One corporation, Voltabox of Texas, opened July 20 at Scottsdale Crossing Commerce Park on Toll 183A. The lithium-ion battery system manufacturer was unable to find flex space for its permanent headquarters in Cedar Park and decided to build its own, Chief Operating Officer Rick Herndon said.

“While we did look at some existing properties that were available, nothing met the criteria that we were looking for,” Herndon said.

Market recovery
Brewer said few new developers have responded to high space demand because of leftover uncertainty after the 2008 market crash. Brewer said the uncertainty especially affects speculative construction—proposed office or flex buildings that do not yet have tenants.

“Years ago financial institutions would fund a speculative building [construction] at the drop of a hat,” Brewer said. “With the crash in [2008] they became much more stringent.”

Holme said the 2008 crash made lenders and developers especially wary of funding speculative commercial projects in areas outside Central Austin.
“In the years of 2006 to 2009, the far northwest [area] had a bunch of buildings that were developed on spec … without having tenants who wanted them,” he said. “Fast forward to 2015, and while developers technically could get a lender or capital partner to [fund a project] on spec, typically they’re a little bit more conservative. … And as you venture out in the ’burbs, it just takes a while for money and developers to invest in that area.”
Development between cities often helps broaden perceptions of economic hotspots, he said.
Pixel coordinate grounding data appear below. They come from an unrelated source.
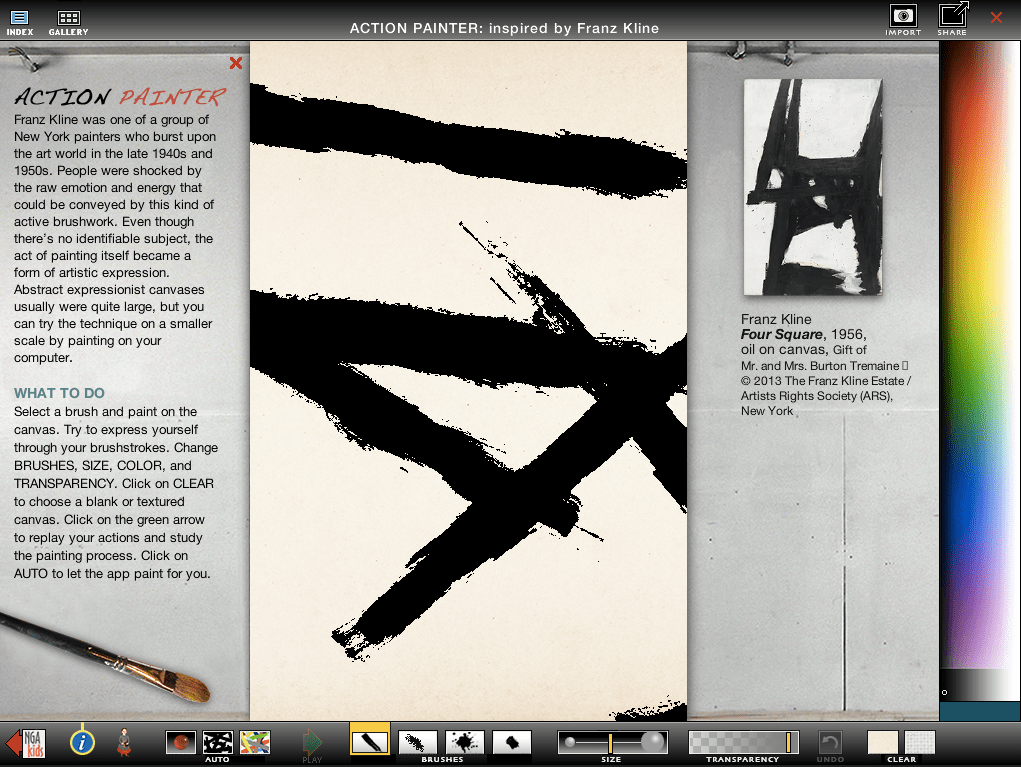Choose the dry bristle brush
The width and height of the screenshot is (1021, 767).
coord(418,742)
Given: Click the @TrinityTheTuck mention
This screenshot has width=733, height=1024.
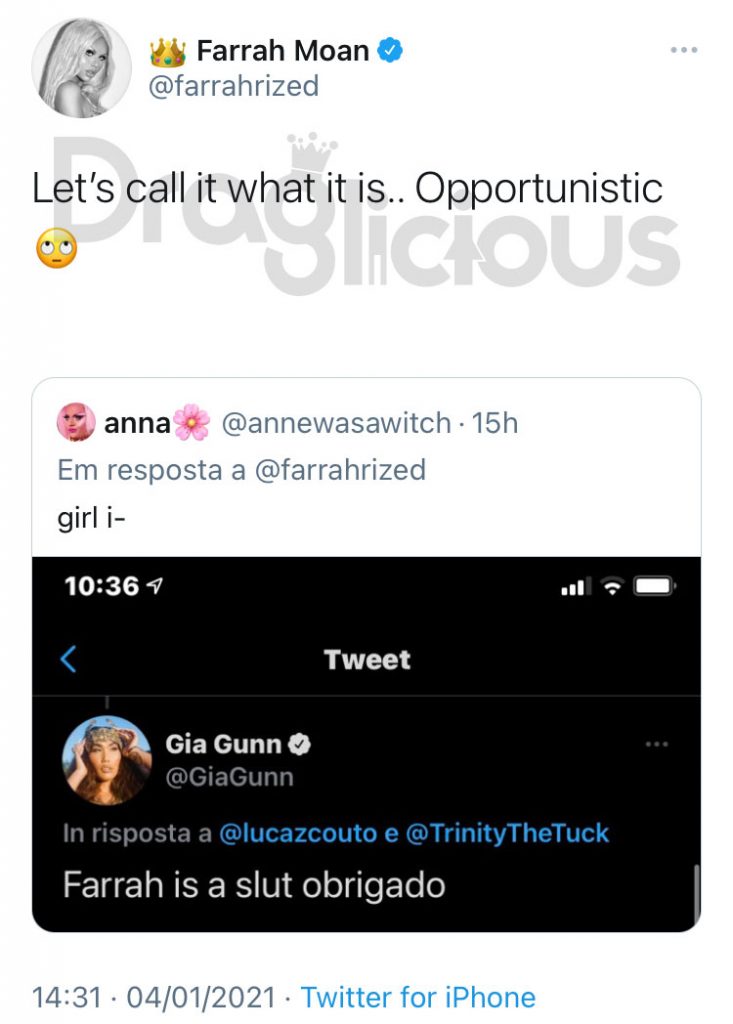Looking at the screenshot, I should 507,833.
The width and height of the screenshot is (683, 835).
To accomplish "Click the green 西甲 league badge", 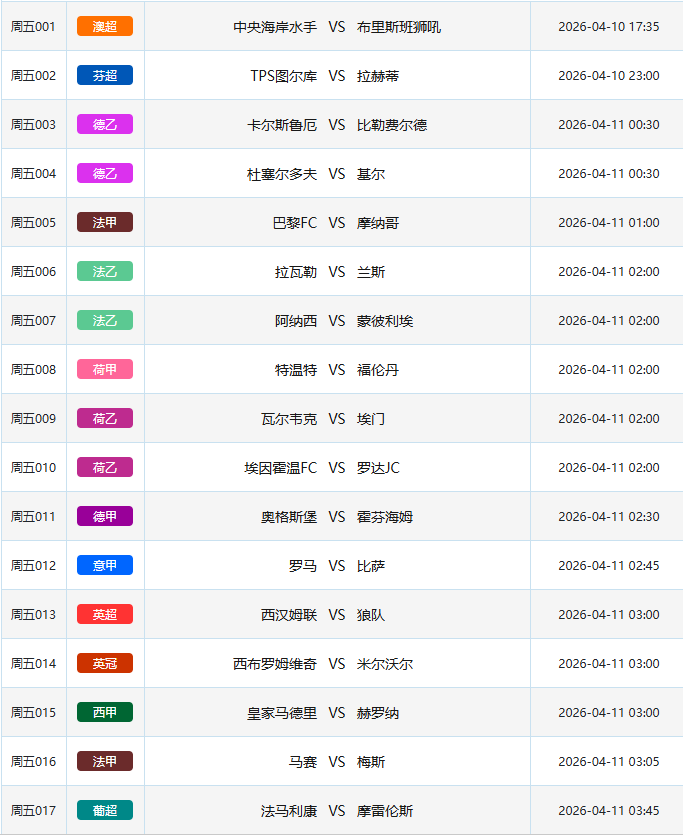I will pos(104,712).
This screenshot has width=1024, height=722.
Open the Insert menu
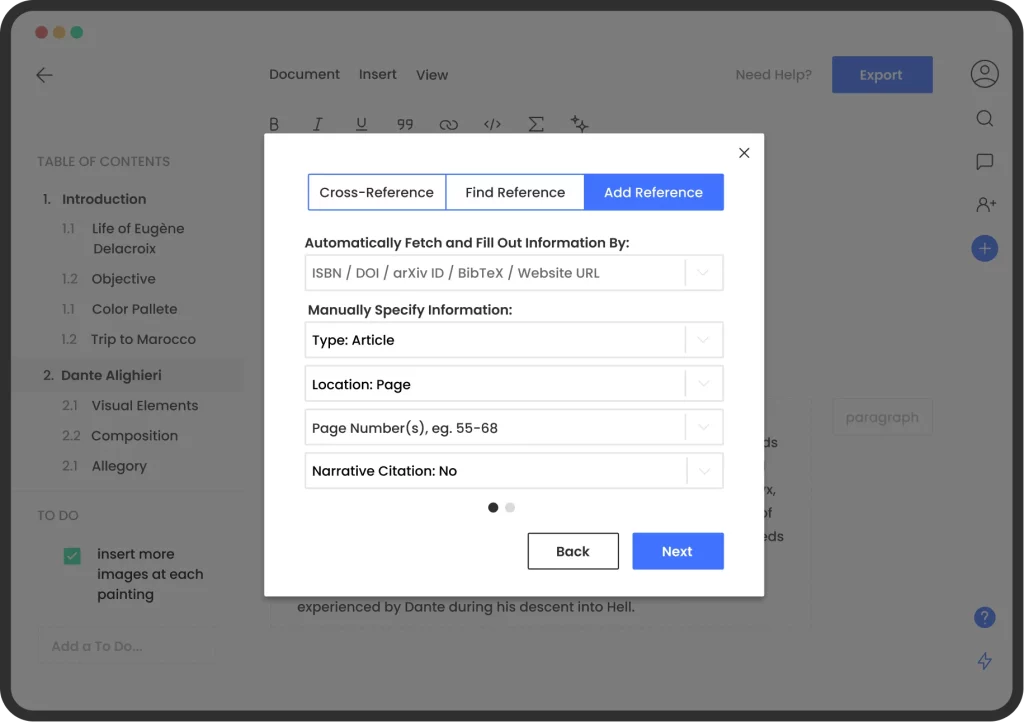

“After a few more developments between The Domain and [SH] 45, you’re not going to know unless you look on a map where one [city] stops and the other begins,” Holme said.

Anticipating development
Brewer said Cedar Park is in discussions with companies to build new office or flex buildings in employer hubs such as Scottsdale Crossing.
However, the city could use a variety of employment centers at prime locations throughout Cedar Park, including developments that may blend both office and flex buildings. Brewer said the city’s proposed redevelopment plan for Bell Boulevard or any future development in Lime Creek Quarry—which the city will purchase from Austin—could include both kinds of uses.

A new 100,000-square-foot flex building or 30,000-square-foot office building would go a long way to easing the city’s space shortage, Brewer said. A developer proposing such a project may also find city leaders willing to consider reimbursing infrastructure costs, he said.

“We feel very confident that we could have tenants in those buildings as they were under construction,” Brewer said.

Already city leaders are talking with four developers who have expressed interest.

“A couple of them are basically looking at doing just office buildings, straight-up office space, and the others are talking about doing some sort of flex space that could be office, light assembly, warehouse distribution, [research and development] kind of space,” Brewer said. “We feel pretty confident that we’re going to see something come out of those discussions.”

Holme said trends point to inevitable growth in Cedar Park’s office and flex space.

“Naturally over time, as Austin grows, everything surrounding Austin is also going to grow with it,” Holme said. “In the world of development and growth over time, Cedar Park is a relatively new addition to the Austin metro area. Northwest [Austin] has been there a long time, but only in the last five years or so have we seen Cedar Park’s real growth.”